There have always been alternative models, besides that of conflict, for the interaction between theology and science. Some see no necessary interaction between the two at all, claiming that they address very different issues with very different tools; they can be compartmentalised and should be kept separate. Others, while arguing in a similar vein, think that they are complementary and compatible, rather than separate. Now it appears that the worm has began to turn. Perhaps anticipated by philosophers like Mary Midgely and her critique of scientism in both its crude and subtle forms (e.g. see her “Science as Salvation), there are those from a theological perspective prepared to claim once again not just an important place for theology, but an indispensable, or even a superior place in providing explanations that matter. This sometimes emerges from expected sources (e.g. see this article from Michael Hanby, Associate Professor of Religion and Philosophy of Science at the John Paul II Institute at the Catholic University of America), but it may be gaining a degree of intellectual respectability propelled by those from a range of backgrounds prepared to do hard yards (e.g. see Paul Tyson’s recent “A Christian Theology of Science”).

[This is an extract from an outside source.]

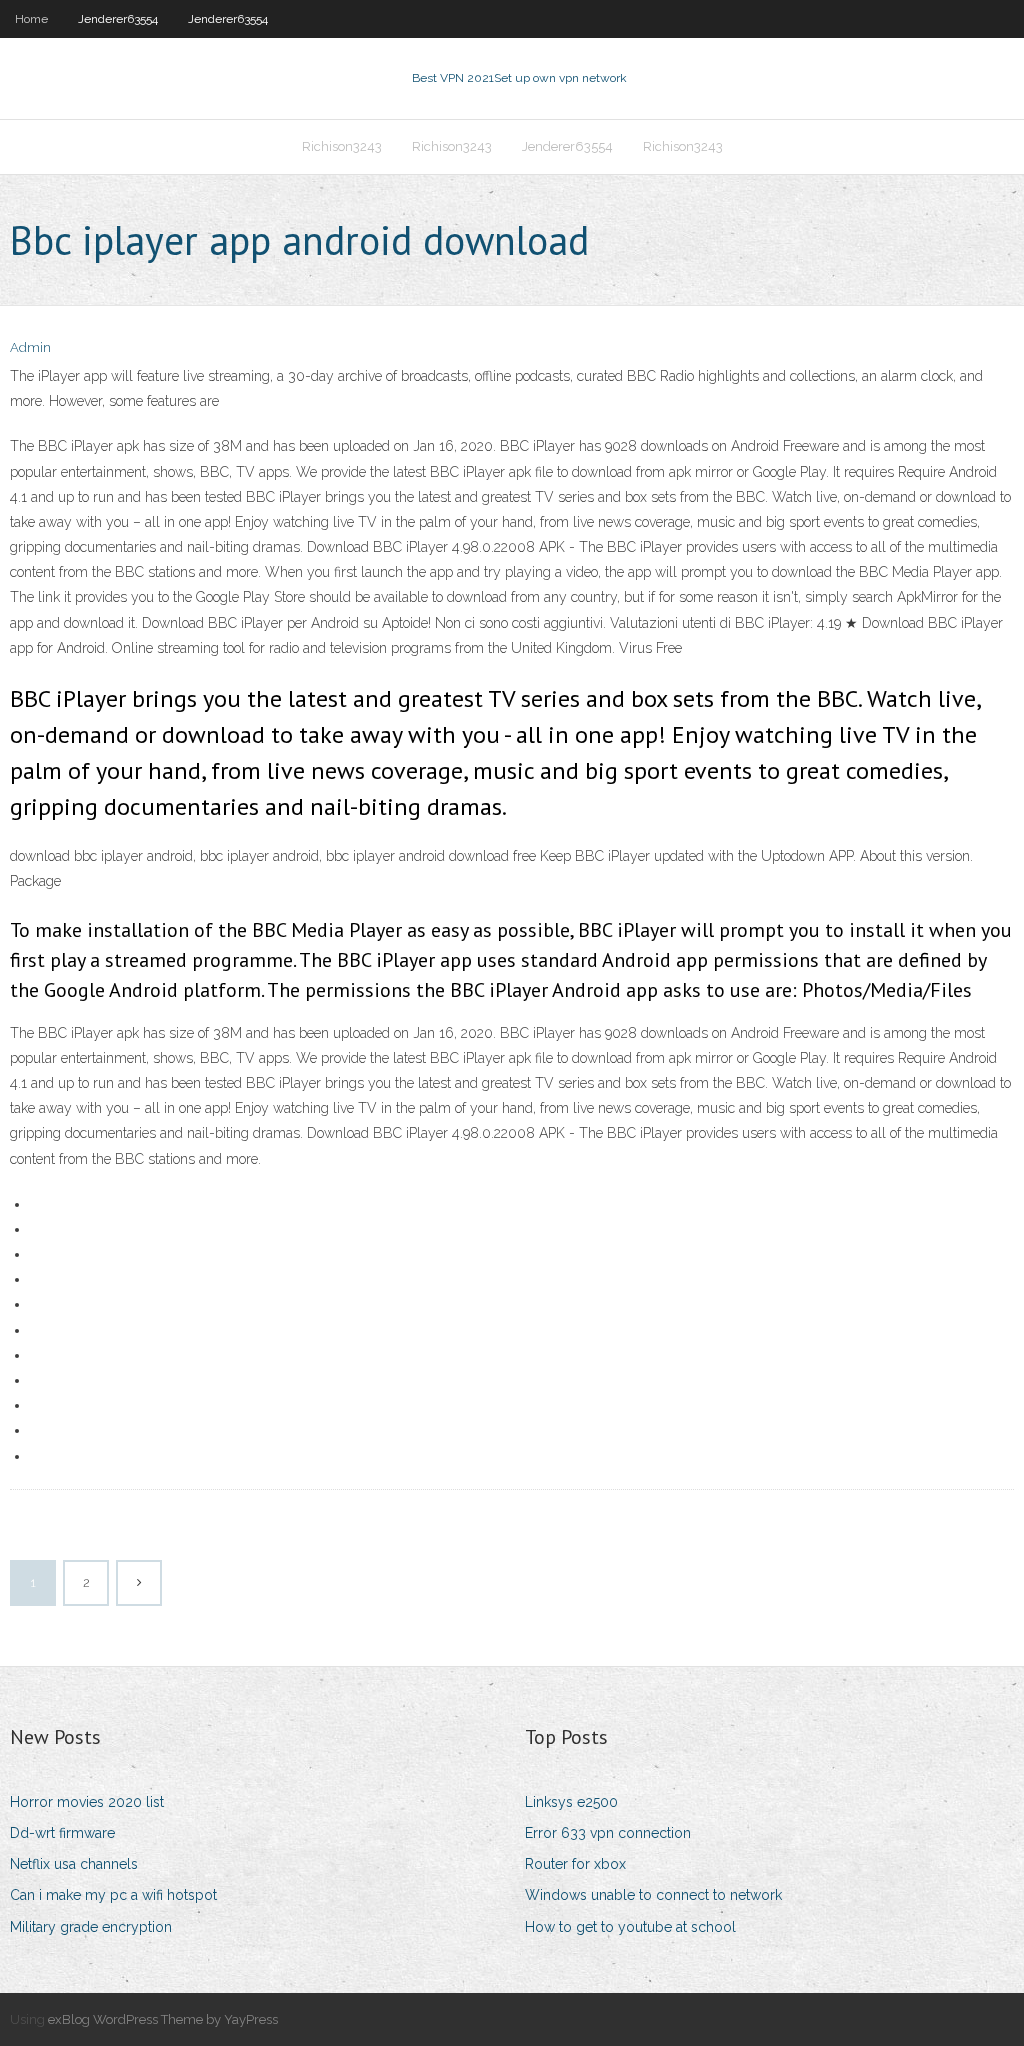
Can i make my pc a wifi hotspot (113, 1895)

It could be that in a postmodern world where meaning is what anyone and everyone takes it to be, this sort of “theology in charge” movement is just part of the inevitable mix (not to say mess). It may amount to nothing new or interesting. But the intellectual hegemony claimed for a certain view of science may be coming to an end, opening up a respectable space for theology once again. There are particular types of questions that science provides a means of answering. It would be to no one’s advantage to deny this. But there have always been really big questions that science never could really answer. The trick remains, as ever, to distinguish baby and bath water.